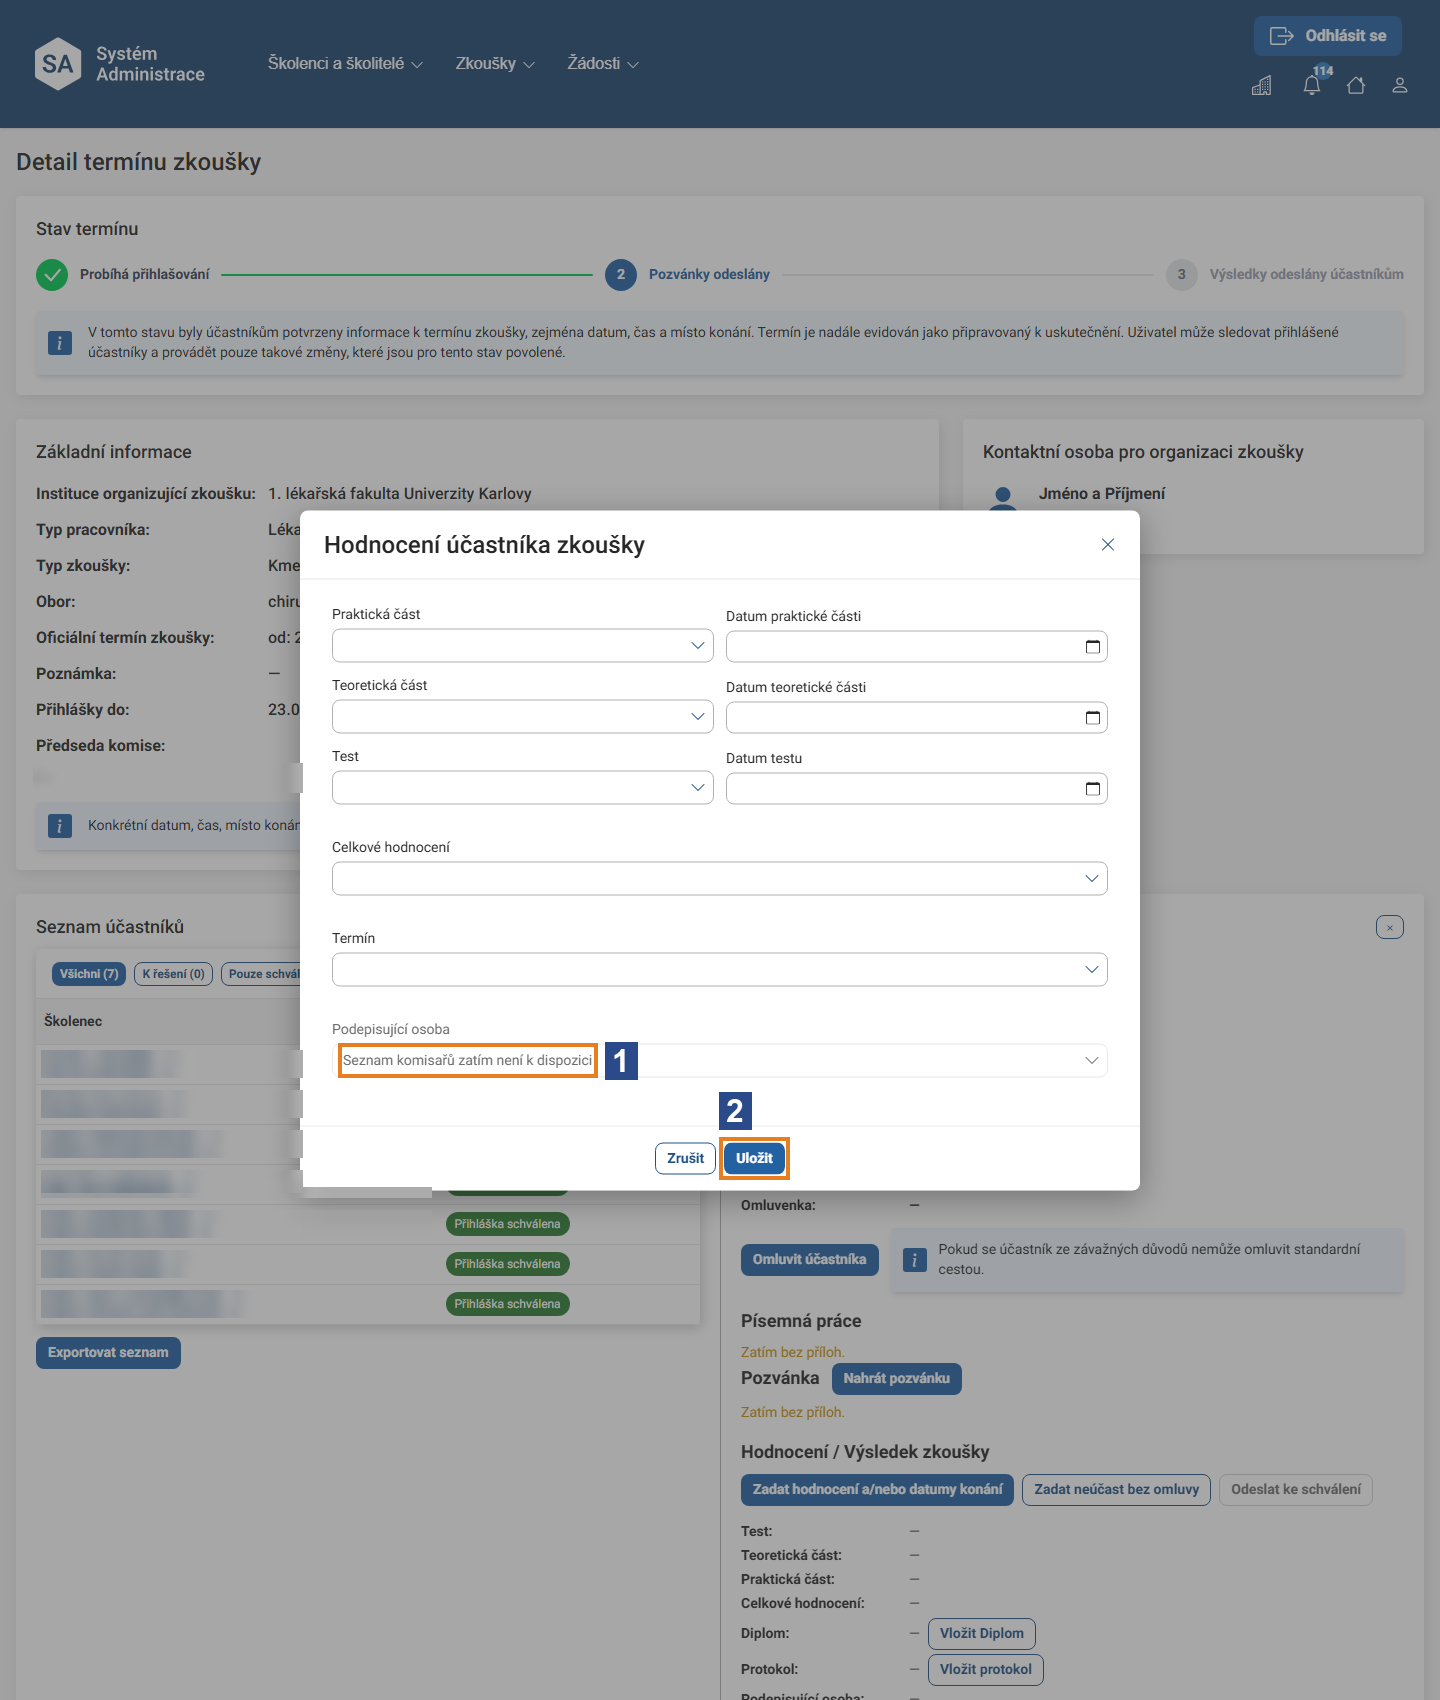Open the Celkové hodnocení dropdown

pyautogui.click(x=720, y=878)
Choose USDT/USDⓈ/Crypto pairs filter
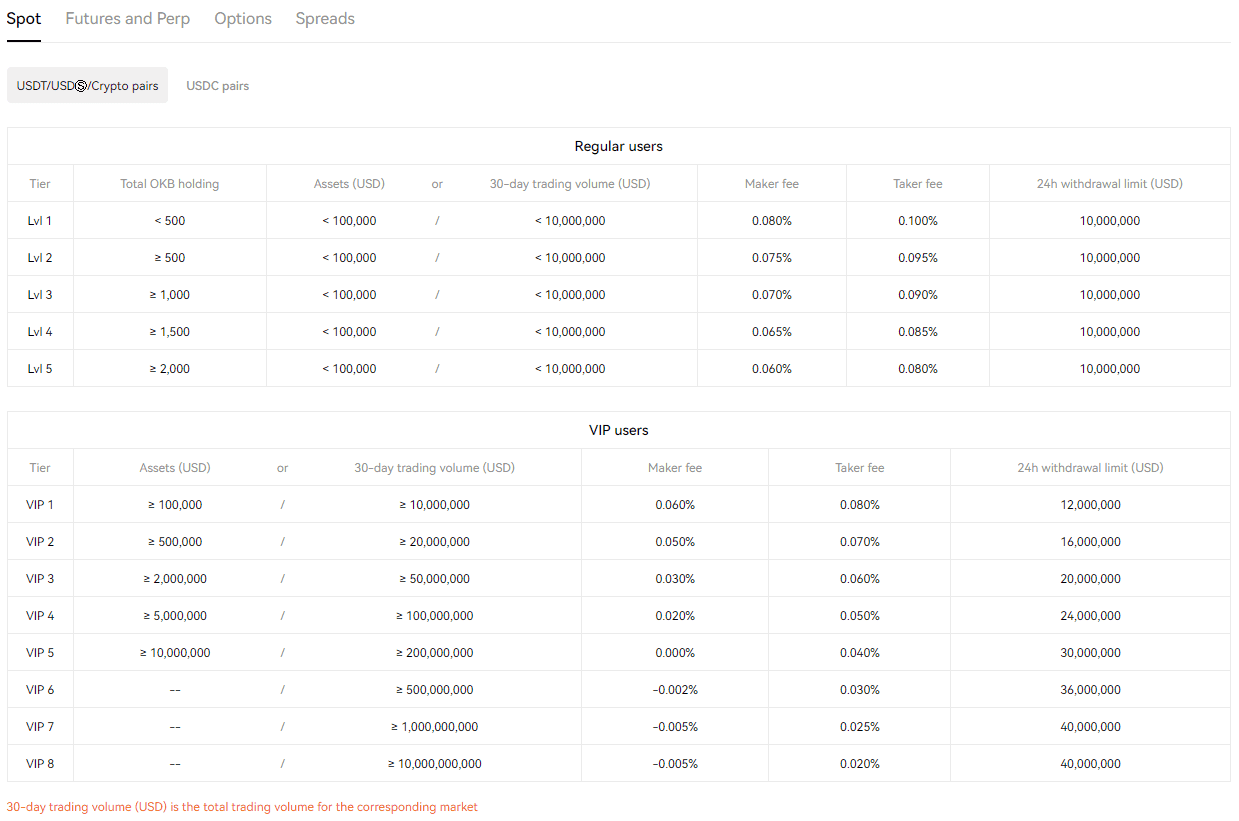 (87, 86)
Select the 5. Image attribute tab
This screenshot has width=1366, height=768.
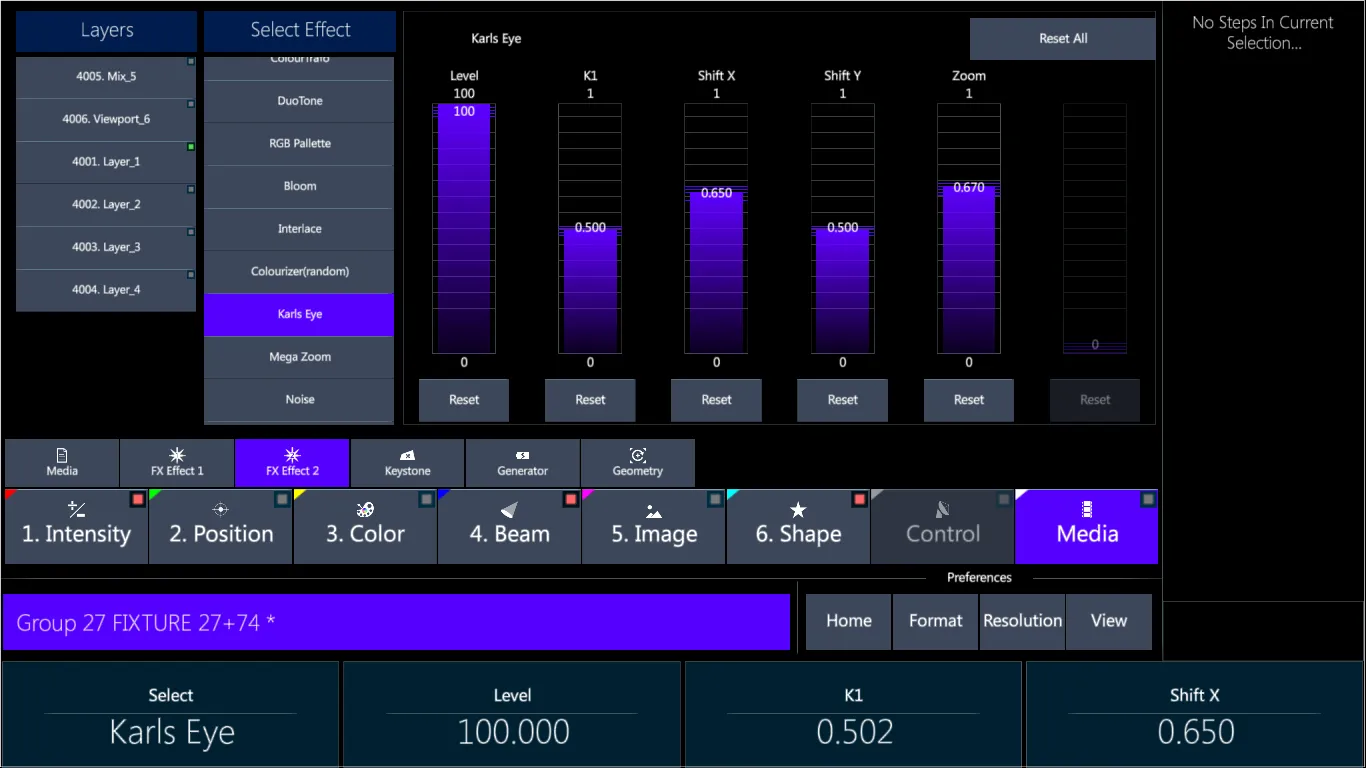(x=654, y=527)
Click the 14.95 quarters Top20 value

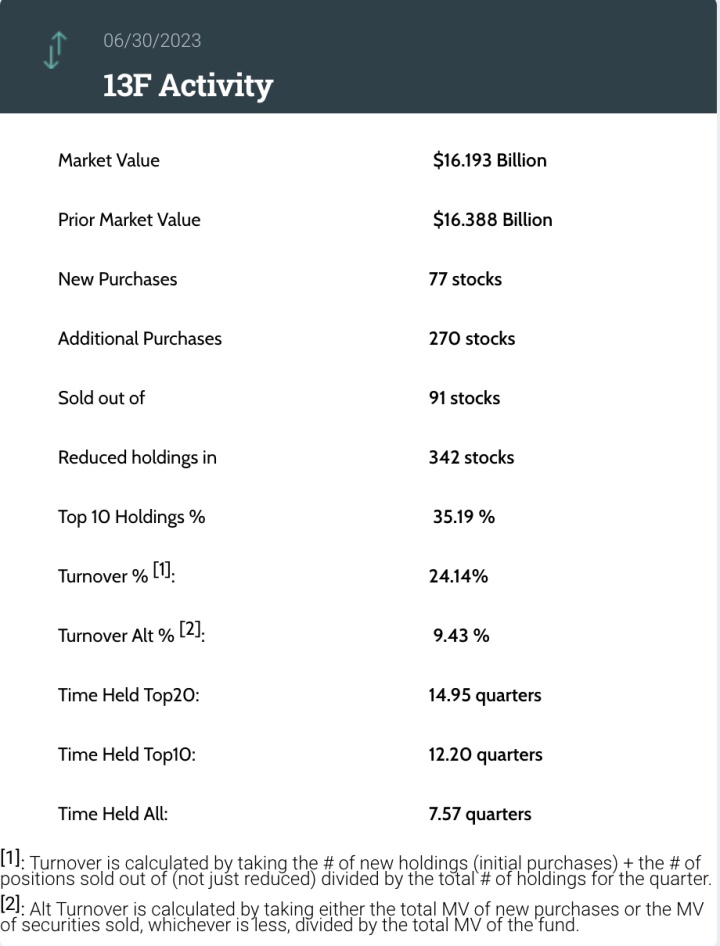click(x=485, y=695)
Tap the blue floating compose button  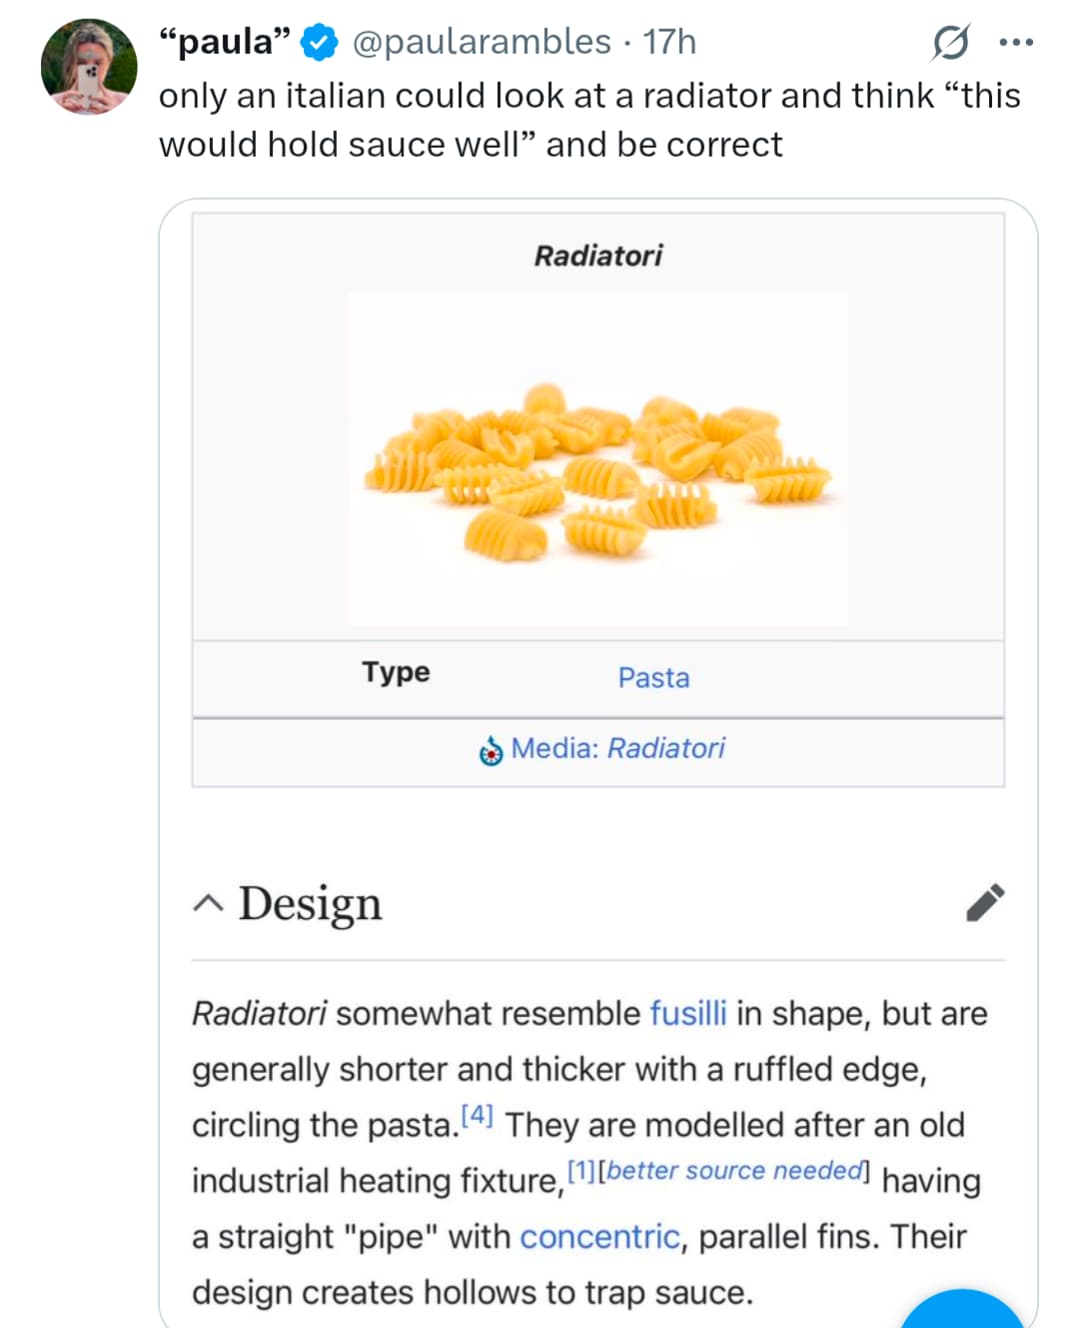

What this task involves:
Leave out every picture and copy verbatim the lines running from the line containing "This screenshot has width=1366, height=768." through the final line of the data.

Response to the task:
This screenshot has width=1366, height=768.
(x=654, y=527)
Click the 14.95 quarters Top20 value

click(x=485, y=695)
Tap the blue floating compose button  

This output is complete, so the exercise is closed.